Neil Rogall is in Palestine as part of a visit organised by Camden Abu Dis Friendship Association (CADFA). Here he describes his experiences in the first few days – subsequent reports can be found here, here and here.
Sunday: The Wall
Nothing compares to being here. The reality is so tear drenchingly shocking. A day in Abu Dis, surrounded almost completely by the wall, with the settlements not in the distance but on top of you, the endless checkpoints for no reason except to demoralise the Palestinians. The ruined farm land destroyed by Israeli sewage, the half demolished homes. The tiny specks of farmland desperately held on to by the Palestinian farmers. Nothing prepares you for it, not all the words or the books or the speeches.
The photo shows cars by the wall. It’s not a random thing. This is the site of a demolished Palestinian Village. But, sumud, the refusal to leave, means the villagers are now living in their cars.
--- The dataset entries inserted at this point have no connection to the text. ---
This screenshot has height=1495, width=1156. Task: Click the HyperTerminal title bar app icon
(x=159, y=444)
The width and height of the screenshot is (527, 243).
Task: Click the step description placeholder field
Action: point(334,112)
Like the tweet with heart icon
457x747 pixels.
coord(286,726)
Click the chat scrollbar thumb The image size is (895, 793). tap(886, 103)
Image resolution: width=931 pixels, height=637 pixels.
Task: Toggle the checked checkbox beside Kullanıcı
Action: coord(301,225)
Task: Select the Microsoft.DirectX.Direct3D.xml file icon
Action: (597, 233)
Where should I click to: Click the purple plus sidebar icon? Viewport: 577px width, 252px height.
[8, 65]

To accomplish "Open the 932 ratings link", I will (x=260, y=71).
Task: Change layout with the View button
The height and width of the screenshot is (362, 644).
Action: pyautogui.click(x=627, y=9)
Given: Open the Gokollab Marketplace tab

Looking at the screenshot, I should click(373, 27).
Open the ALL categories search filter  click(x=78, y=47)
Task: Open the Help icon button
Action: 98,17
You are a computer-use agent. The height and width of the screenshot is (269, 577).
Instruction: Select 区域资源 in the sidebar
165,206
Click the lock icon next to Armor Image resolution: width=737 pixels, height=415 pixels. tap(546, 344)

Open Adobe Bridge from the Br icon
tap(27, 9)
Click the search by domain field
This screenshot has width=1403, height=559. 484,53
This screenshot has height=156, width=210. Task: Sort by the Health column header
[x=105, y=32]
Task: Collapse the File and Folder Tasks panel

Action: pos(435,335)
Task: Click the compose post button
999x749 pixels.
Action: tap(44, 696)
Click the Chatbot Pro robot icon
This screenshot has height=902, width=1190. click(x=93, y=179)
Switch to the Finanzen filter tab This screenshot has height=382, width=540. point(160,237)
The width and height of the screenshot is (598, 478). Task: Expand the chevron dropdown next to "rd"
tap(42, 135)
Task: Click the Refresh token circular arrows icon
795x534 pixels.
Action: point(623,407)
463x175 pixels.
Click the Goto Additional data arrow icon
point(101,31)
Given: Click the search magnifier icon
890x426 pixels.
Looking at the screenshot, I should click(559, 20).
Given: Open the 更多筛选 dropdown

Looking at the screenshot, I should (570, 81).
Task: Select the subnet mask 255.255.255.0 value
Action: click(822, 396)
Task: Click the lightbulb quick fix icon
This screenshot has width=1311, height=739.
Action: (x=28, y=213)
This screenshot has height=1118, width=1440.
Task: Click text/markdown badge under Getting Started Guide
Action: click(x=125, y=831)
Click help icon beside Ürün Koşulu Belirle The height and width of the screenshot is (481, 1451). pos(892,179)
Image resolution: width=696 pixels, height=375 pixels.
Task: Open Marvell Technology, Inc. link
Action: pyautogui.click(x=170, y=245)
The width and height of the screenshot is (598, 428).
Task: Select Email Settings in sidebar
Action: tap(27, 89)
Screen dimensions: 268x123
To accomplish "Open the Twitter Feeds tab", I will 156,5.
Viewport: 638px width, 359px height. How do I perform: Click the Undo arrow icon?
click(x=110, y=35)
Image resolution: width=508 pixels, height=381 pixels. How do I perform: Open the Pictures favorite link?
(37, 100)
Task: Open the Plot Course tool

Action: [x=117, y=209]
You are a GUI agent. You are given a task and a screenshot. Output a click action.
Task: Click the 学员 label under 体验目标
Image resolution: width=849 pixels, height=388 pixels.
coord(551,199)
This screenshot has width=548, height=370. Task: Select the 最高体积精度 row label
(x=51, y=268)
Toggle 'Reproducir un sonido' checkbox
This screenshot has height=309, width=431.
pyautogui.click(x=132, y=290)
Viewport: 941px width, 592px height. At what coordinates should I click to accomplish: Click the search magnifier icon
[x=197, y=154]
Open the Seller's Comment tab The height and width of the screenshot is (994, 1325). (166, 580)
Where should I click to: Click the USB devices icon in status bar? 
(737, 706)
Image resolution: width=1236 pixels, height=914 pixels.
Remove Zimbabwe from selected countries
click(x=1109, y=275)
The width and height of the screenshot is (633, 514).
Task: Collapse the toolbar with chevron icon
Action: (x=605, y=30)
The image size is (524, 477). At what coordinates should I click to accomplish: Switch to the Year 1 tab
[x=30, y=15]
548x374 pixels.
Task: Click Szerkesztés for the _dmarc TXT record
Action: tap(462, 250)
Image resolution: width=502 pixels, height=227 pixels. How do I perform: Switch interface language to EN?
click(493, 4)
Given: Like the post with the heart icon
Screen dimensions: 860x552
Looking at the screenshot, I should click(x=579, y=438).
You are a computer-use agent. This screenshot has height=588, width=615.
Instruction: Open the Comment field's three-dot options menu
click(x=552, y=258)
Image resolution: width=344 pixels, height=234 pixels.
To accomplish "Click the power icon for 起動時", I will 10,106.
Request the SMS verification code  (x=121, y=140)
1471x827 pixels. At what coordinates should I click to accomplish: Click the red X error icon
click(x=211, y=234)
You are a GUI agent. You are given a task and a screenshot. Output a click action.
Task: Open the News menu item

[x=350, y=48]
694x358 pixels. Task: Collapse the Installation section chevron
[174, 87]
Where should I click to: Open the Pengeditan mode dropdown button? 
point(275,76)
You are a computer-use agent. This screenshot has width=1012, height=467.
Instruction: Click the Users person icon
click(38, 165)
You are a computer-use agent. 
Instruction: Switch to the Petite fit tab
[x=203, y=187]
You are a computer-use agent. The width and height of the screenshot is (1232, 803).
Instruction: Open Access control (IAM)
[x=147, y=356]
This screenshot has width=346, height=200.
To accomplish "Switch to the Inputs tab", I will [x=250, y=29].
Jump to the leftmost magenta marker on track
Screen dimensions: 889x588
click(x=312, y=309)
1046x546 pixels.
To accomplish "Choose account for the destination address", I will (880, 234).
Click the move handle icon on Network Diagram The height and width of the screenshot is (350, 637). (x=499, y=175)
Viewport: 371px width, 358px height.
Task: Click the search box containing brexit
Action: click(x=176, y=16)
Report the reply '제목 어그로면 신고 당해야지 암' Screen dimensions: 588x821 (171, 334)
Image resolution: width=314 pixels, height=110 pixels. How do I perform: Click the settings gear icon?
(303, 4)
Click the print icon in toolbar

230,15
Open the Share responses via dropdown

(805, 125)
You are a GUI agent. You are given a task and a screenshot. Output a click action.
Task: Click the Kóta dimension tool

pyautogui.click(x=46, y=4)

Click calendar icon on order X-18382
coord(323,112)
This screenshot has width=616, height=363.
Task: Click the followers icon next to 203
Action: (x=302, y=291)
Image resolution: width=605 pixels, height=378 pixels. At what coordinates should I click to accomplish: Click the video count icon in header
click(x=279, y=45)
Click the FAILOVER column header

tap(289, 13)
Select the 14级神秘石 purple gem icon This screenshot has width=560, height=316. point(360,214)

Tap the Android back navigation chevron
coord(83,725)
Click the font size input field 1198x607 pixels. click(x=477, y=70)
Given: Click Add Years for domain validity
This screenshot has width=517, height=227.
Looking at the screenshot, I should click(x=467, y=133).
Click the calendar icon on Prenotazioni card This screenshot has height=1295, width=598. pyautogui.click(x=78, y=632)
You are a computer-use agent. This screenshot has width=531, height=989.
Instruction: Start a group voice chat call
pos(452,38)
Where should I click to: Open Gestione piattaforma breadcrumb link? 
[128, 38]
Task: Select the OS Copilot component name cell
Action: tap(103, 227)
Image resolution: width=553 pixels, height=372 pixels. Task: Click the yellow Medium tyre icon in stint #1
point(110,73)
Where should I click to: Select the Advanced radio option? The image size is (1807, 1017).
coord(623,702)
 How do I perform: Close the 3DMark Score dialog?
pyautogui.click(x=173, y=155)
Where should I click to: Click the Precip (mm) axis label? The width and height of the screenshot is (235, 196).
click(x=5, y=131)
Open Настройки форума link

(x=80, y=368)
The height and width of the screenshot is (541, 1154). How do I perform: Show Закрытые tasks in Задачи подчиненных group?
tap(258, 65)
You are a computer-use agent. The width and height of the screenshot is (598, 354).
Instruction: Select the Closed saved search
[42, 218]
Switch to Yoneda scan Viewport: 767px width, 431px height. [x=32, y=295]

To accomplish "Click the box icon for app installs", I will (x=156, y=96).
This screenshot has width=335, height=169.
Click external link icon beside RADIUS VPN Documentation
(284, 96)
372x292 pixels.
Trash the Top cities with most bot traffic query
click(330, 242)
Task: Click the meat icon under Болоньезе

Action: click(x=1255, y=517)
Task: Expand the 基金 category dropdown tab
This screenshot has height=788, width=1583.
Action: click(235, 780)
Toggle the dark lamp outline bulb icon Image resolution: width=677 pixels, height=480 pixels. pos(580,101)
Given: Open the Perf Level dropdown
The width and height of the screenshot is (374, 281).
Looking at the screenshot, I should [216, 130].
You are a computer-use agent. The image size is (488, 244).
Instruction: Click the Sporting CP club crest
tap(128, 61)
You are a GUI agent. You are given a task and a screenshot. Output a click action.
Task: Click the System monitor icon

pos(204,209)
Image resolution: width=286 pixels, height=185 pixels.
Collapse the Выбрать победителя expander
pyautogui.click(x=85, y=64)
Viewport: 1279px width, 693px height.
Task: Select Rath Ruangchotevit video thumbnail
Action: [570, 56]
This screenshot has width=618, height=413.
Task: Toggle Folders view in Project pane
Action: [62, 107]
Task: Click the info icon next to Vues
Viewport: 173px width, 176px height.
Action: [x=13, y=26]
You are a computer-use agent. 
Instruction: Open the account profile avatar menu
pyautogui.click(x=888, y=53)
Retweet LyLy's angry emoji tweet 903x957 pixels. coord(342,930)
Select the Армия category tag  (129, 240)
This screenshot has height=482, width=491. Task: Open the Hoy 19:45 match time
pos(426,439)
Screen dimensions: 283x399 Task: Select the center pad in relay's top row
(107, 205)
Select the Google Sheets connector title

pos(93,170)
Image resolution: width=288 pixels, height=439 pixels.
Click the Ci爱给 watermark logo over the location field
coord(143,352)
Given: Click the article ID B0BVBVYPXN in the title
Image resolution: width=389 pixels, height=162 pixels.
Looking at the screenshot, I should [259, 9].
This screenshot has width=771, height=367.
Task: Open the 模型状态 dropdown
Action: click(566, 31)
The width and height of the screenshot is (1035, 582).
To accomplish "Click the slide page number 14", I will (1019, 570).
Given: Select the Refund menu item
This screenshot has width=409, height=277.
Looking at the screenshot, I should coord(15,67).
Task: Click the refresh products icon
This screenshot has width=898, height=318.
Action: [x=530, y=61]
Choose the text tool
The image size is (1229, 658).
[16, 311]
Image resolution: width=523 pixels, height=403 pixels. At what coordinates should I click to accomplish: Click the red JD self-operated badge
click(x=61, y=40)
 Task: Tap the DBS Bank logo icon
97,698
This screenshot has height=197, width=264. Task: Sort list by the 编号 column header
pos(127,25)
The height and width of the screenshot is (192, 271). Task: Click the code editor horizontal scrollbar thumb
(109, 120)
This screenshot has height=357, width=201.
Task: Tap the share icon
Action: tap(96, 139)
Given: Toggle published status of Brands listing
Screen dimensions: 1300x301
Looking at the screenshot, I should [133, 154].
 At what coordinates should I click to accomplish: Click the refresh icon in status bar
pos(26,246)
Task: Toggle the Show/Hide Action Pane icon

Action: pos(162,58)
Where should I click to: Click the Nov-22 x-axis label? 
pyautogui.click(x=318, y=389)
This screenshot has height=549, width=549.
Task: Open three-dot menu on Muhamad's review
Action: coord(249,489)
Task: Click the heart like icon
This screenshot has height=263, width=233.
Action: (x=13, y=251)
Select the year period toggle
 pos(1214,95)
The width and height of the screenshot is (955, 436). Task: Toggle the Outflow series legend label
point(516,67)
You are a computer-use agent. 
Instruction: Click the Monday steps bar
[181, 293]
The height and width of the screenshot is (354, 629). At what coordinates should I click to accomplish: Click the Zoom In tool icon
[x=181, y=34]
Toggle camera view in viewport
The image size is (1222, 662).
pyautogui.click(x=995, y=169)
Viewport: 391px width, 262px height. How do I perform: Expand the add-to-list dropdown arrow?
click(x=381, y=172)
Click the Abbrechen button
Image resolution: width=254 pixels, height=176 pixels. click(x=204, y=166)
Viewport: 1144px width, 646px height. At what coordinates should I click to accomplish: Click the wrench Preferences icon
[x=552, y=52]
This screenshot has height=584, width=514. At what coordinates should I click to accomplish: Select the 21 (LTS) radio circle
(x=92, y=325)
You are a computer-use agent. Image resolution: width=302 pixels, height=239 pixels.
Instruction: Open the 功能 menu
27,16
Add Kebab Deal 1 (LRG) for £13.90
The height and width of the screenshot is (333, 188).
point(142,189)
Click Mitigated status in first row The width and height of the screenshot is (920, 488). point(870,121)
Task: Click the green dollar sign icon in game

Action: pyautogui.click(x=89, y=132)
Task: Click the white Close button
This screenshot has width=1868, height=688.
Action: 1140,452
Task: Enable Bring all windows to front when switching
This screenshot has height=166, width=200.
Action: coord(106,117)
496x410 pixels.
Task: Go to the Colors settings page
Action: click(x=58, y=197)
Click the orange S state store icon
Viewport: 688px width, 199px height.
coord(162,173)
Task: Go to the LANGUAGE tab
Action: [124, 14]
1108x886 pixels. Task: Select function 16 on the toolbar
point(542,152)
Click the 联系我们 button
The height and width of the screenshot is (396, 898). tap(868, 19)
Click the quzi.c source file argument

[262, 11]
Monday morning: A school attacked by the army
This morning in Abu Dis we visited a primary and a secondary school. Education here is at the heart of resistance. Even when the Jordanians ruled the West Bank between 1948 and 1967 there was no support for education. Under settler occupation it is even worse. And remember 70 percent of Palestinians are under 20.
The building of the wall made things even worse for the Palestinians – 2,500 young people could no longer go to school in Jerusalem and 1,500 teachers lost their jobs. There was already a cultural society running a primary school in Abu Dis. This had to expand enormously. We visited classrooms and saw the small children learning English. But by far the saddest thing was the room full of crutches and wheelchairs. Even little kids are victims of the Israeli military.
Then we visited the boys’ secondary school run by the Palestinian Authority. The Israeli army regularly attacks students at the school and even invades classrooms with teargas and rubber bullets. When this happens the teachers try to negotiate with the soldiers, but they often get beaten up themselves.
Three weeks ago the army came with a deliberate intention to arrest students – so teachers locked the students up in their classrooms and got their families to take them home. The Israeli Army is less inclined to attack their mothers and sisters.
Finally this morning we visited the elected Fatah mayor. His father was killed under the British mandate by Zionists, His son was killed by Zionists during the first Intifada. A fellow 40 year old councillor has spent 20 years of his life in Israeli prisons. The mayor told us the town is floating on a sea of sewage but Israel refuses to allow a sewage system to be built in Abu Dis for ‘security reasons’. The mayor may hold office but in reality he has no real power, not even enough to deal with sewage!
Two very sad pictures in the street in Abu Dis yesterday. Mohammed (on the right) had just finished his towjehi (end of school exams) when he was shot by Israeli soldiers in Abu Dis on 20th July 2017. Yousef (next to him) was killed the next day in clashes that followed Mohammed’s death.
Monday afternoon: Forced eviction
This afternoon we visited Jabab Al Bab village. The Bedouin here are facing forced eviction and transfer because their home is a block to Zionist expansion. Their settlement is directly in the way of the expansion of the Ma’ale Adumim settlement, a crucial Israeli project. The expansion of this settlement bloc and its joining up with other Israeli controlled areas and Jerusalem will allow the Israelis to finally annexe the whole of an expanded Jerusalem to 1948 Israel. It will also divide Palestine east and west, north and south preventing any contiguous territory under Palestinian control. It will be the final nail in the coffin of a Palestinian state, leaving nothing but a moth eared collection of tiny scraps of land for the indigenous population.
But the Bedouin here are themselves 1948 refugees, displaced from their traditional home in the Negev from which they were evicted. Even now their traditional life as herders has been severely curtailed by settlement expansion and planning restrictions. Their nursery and school was demolished along with many homes by the Israeli army. The photograph is of me with the Palestinian flag and one of their community spokespersons on a barren hillside where they live with few comforts overlooking the Israeli settlement with its incongruous western homes and swimming pools. I felt a mixture of rage, anger, despair but also hope. Hope because they are still resisting, as are the majority of Palestinians against the overwhelming power of the colonial settler state. For us around the world it is our duty to support the struggle of the Bedouin of Jabab Al Bab with every method at our disposal.